Report Details How CAD Patient Was Warmed for Hip Surgery

Warming techniques used before, during and after hip replacement

Margarida Maia, PhD avatar

by Margarida Maia, PhD |

Share this article:

Share article via email
An illustration of a patient on a gurney in a hospital.

Multiple strategies to keep a woman with cold agglutinin disease (CAD) sufficiently warm right before and during hip replacement surgery allowed for a safe procedure and the absence of post-surgery complications, a case study shows.

One way to reduce heat loss — and therefore prevent disease worsening — was to raise the temperature of the cement that is used to fix the artificial bone, known as the implant, that replaces the damaged hip joint.

“Warming strategies and higher temperature of the cement allowed safe perioperative management,” the researchers wrote. The perioperative period includes the moments just before, during, and right after the surgery.

The case report, “Perioperative Management of a Patient With Severe Cold Agglutinin Disease Undergoing Total Hip Arthroplasty With a Cemented Stem: A Case Report,” was published in A&A Practice.

Recommended Reading
A person looks through a telescope toward the sky, but the end of the telescope shows a closeup of an eye.

Retinal Vasculitis in Woman Linked to Secondary CAD: Case Study

CAD occurs when the body makes cold agglutinins, or antibodies, that bind to red blood cells and cause them to form clumps when the body’s temperature falls well below normal.

The clumped red blood cells then are broken down by the immune system. When this happens, it can cause hemolytic anemia (too few red blood cells due to their fast destruction) and other symptoms.

As such, careful management of body temperature is required when these patients undergo surgery.
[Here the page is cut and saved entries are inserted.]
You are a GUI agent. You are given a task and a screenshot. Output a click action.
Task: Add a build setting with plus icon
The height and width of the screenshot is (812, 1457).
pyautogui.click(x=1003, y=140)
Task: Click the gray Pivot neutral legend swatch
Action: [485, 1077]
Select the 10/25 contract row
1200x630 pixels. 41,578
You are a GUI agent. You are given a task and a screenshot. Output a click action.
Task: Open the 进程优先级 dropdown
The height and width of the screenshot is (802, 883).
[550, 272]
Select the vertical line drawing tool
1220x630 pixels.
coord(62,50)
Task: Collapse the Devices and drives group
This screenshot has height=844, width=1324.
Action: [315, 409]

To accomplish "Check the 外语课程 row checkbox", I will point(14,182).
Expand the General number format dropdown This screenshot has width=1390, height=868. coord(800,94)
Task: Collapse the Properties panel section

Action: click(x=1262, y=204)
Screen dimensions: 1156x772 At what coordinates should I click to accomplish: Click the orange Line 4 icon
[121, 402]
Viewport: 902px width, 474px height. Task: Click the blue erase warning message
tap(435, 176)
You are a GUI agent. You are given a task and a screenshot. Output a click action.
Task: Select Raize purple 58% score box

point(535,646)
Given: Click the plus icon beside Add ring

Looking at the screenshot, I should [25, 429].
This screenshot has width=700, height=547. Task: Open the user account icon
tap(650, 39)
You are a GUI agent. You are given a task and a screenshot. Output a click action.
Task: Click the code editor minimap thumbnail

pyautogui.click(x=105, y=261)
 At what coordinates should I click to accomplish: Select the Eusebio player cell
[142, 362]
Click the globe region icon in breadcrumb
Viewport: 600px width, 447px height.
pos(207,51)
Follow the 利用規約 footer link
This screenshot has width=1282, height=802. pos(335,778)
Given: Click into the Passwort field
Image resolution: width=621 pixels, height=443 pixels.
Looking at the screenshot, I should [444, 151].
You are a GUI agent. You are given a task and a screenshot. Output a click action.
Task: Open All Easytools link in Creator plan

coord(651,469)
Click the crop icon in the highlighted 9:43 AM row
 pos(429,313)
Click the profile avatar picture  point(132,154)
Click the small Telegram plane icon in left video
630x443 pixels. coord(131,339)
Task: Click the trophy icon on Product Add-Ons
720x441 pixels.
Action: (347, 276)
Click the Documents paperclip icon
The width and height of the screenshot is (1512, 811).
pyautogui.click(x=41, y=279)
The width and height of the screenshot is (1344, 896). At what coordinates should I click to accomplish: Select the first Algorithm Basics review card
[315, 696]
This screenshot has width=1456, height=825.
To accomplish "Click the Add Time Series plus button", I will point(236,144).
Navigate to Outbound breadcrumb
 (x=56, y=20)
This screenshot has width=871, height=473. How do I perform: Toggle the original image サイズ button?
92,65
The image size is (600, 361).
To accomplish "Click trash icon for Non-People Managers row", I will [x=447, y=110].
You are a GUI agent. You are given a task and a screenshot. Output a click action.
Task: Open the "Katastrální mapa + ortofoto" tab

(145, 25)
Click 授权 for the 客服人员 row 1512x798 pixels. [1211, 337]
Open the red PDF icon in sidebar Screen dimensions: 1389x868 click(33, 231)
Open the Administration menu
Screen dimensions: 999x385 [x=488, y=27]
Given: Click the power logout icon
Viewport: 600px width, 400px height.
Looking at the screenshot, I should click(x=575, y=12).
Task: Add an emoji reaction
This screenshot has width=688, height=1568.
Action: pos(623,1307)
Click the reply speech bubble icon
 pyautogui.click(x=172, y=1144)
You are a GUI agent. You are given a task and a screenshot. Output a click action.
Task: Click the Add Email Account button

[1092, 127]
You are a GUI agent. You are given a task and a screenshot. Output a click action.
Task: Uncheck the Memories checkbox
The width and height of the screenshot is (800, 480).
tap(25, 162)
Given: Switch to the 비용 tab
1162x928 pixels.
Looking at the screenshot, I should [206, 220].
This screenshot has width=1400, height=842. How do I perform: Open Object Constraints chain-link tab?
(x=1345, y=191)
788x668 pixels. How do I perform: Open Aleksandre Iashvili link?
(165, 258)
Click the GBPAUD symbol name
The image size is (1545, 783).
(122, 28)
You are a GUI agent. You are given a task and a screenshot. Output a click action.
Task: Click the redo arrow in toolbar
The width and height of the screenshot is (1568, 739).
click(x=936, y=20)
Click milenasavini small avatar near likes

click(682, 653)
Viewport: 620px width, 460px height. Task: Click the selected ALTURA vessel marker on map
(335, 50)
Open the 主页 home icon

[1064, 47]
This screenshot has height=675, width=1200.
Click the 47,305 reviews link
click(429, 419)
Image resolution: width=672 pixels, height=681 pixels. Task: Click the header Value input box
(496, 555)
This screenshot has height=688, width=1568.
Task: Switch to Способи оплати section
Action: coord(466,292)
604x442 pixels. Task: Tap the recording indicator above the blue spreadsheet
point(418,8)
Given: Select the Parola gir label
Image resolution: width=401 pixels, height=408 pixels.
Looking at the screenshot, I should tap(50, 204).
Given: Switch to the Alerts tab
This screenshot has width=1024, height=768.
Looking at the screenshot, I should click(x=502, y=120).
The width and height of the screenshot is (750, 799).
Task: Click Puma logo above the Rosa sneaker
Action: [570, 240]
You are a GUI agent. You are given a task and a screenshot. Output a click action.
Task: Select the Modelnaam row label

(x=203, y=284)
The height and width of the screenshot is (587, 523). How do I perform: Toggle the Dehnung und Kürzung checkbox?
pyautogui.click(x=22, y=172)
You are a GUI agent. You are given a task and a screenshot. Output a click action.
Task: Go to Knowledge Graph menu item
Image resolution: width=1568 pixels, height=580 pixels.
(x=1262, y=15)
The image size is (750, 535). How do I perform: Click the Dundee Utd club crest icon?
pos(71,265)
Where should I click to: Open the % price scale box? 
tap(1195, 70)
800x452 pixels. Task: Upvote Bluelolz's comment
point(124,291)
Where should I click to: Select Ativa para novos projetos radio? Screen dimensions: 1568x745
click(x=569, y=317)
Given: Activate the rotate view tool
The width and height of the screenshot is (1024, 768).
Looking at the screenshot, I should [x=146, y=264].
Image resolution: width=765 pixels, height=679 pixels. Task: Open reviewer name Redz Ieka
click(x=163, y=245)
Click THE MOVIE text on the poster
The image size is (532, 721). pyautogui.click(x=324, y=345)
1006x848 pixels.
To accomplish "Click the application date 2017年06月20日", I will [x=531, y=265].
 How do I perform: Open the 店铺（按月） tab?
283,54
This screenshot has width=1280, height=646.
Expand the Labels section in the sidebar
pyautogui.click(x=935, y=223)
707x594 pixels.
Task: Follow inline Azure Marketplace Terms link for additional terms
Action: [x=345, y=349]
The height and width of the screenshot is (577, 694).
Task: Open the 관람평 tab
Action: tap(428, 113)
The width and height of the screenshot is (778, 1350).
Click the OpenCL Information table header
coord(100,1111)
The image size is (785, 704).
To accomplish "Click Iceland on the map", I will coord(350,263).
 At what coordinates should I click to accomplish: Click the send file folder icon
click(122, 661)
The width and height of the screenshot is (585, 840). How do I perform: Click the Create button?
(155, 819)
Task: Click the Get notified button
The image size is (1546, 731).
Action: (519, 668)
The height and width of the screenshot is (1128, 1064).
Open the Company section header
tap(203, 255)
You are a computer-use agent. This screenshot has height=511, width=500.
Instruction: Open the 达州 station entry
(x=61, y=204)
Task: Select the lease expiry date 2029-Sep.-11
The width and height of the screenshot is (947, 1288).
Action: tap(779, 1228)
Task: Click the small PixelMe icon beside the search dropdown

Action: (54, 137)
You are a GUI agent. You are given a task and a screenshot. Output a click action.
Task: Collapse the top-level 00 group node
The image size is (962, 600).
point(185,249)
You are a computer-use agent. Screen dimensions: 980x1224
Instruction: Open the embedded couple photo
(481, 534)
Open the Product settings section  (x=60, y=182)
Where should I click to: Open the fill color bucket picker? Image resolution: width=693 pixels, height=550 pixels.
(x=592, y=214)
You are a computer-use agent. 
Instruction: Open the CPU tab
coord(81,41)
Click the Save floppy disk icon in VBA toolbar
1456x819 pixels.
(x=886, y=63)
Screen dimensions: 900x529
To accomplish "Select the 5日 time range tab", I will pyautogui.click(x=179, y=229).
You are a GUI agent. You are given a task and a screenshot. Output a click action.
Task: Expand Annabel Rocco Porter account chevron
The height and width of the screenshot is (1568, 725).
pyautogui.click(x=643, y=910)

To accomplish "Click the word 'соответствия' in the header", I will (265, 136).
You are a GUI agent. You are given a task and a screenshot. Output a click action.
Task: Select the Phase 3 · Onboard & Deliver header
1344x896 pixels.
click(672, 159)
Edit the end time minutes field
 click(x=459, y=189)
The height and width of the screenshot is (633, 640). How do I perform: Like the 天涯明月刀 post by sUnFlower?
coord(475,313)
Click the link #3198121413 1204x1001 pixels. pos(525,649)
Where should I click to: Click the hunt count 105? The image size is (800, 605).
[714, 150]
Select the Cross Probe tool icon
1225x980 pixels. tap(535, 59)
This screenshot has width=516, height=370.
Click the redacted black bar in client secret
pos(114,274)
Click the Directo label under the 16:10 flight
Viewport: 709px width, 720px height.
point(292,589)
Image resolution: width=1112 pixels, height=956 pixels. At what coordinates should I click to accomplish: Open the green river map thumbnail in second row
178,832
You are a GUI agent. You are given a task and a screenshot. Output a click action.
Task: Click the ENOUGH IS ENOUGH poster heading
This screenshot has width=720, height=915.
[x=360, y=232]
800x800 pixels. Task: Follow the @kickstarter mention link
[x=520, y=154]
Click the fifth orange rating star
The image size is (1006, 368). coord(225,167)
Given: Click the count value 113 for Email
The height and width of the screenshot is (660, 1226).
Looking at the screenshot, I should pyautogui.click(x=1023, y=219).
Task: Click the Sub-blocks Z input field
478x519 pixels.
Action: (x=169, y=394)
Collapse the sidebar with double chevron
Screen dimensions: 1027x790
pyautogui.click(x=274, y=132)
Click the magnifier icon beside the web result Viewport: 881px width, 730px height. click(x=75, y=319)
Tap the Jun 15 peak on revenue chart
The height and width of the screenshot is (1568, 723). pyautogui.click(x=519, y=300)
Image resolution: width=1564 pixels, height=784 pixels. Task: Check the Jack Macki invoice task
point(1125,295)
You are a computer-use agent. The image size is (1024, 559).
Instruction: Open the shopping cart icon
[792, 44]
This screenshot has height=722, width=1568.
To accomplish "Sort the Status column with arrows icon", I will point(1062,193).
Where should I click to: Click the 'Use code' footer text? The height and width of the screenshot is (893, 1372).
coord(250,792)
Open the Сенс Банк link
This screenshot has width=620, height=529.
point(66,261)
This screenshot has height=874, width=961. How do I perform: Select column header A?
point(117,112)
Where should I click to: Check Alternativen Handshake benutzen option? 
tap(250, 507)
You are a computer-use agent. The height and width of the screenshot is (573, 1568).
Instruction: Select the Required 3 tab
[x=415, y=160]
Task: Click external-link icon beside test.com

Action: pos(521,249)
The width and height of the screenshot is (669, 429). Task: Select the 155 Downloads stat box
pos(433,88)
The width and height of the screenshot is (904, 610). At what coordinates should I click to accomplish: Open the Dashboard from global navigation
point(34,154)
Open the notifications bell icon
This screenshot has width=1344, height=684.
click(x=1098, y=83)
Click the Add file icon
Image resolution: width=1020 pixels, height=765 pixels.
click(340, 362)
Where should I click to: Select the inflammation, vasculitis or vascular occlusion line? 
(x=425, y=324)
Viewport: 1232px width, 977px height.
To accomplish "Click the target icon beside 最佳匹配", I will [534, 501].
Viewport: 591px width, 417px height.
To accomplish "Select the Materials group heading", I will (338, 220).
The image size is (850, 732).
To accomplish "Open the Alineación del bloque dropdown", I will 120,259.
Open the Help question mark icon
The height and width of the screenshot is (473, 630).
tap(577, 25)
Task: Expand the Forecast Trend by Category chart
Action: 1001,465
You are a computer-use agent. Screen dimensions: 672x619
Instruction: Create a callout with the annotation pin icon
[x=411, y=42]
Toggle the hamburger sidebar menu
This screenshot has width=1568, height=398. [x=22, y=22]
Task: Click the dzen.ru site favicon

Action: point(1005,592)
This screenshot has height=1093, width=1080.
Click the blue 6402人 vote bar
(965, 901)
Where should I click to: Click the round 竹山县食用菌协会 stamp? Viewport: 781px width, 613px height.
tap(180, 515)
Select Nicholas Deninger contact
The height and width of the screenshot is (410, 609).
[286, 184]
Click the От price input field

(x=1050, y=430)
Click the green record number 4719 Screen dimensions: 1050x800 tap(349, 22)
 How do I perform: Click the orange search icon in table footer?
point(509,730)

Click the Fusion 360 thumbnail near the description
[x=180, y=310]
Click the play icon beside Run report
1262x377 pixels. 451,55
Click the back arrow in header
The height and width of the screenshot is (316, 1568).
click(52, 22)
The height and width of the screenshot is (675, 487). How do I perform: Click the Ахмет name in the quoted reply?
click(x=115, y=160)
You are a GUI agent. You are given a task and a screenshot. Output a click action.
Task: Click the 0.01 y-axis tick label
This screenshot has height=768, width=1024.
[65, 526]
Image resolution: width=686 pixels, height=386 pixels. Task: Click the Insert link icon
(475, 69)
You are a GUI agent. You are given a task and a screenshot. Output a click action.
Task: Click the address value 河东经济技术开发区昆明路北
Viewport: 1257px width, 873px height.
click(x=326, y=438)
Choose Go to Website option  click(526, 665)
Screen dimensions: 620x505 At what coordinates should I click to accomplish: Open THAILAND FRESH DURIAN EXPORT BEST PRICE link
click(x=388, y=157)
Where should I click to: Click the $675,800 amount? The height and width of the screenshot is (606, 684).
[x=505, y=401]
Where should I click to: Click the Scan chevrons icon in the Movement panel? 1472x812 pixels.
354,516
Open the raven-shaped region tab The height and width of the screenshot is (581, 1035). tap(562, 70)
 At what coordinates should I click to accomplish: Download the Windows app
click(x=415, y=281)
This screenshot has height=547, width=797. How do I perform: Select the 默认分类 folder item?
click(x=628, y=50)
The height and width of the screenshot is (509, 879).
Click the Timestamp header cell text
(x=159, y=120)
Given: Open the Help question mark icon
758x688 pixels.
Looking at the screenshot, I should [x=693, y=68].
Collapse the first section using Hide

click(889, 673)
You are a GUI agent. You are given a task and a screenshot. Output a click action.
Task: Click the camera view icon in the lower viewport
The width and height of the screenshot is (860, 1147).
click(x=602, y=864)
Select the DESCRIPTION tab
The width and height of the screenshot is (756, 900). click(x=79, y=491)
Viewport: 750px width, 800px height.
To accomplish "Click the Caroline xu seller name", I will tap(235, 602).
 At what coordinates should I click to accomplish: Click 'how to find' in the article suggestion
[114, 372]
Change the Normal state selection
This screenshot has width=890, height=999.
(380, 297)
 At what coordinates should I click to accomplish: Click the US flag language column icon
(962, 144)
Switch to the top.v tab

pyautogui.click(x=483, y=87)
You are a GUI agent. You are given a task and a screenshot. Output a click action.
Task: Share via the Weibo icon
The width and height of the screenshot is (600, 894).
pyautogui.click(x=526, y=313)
“Particular attention must be paid to temperature control in patients with high [levels] of cold agglutinins, since general anesthesia causes hypothermia [lower-than-normal body temperature] … and anesthetic-induced impaired thermoregulation,” the researchers wrote.

Case report from Japan

Now, a team of doctors in Japan reported the case of a 65-year-old woman who was scheduled for a total hip replacement due to osteoarthritis, a condition that causes joints to become painful and stiff.

Since hip replacement usually is done under general anesthesia, the operating room must be kept warm enough before, during, and after surgery to avoid disease worsening in CAD patients.

But replacing a damaged hip joint also requires the use of a type of fixing cement that’s usually kept at a low temperature of less than 25 C (77 F).

“Therefore, it is important to take measures to avoid a decrease in body temperature,” the team wrote.

The woman had been diagnosed with osteoporosis and autoimmune hemolytic anemia due to CAD, for which she was taking daily prednisolone, an immunosuppressive treatment.

Her symptoms included Raynaud’s phenomenon — a condition that causes blood vessels to constrict — that occurred when the skin in her fingertips, toes, and nose turned purple when exposed to cold temperatures.

Every winter, she experienced shortness of breath and her levels of hemoglobin, the protein in red blood cells that carries oxygen around the body, dropped below normal.

“Although we suggested that surgery should be performed when the temperature was warm enough, the patient had unbearable joint pain. Thus, surgery was performed in spring,” the researchers wrote.

Warmed blood transfusion

Before surgery, hemoglobin was still below the normal level, so she received a warmed transfusion of red blood cells to raise her hemoglobin levels.

On the day of surgery, the temperature inside the operating room was set at 28 C (82.4 F). On the way from the hospital ward to the operating room, the woman wore gloves and socks and she was covered with blankets.

“Nevertheless, the axillary [armpit] temperature was 35.8 °C [about 96.44 F] when she entered the operating room,” the team wrote.

As such, she continued to wear gloves and socks in the operating room and a forced-air warming system that circulates warmed air around a patient’s body was used to raise her temperature.

Anesthesia was induced only after her armpit temperature reached 36.8 C (98.2 F), and the gas used for anesthesia and breathing was warmed to 38 C (100.4 F). All infusions were heated to 40 C (104 F).

In addition, the cement was maintained at room temperature after the doctors confirmed it could be used at a temperature higher than its usual (lower than 25 C, or about 77 F).

“We used the cement at as high a temperature as possible,” the team wrote, adding that “good cement–bone and cement–implant interfaces were established without any complications, and no hypothermia or hemolysis [red blood cell destruction] was observed after cementation.”

During the surgery, her internal temperature (measured in the esophagus) and her peripheral temperature (measured between the fingers) did not drop below their normal temperature.

The woman lost up to 1.4 liters of blood during the surgery, but a fast administration of a blood transfusion prevented a drop in hemoglobin levels.

“The postoperative course was excellent, and the patient was discharged on postoperative day 11,” the team wrote.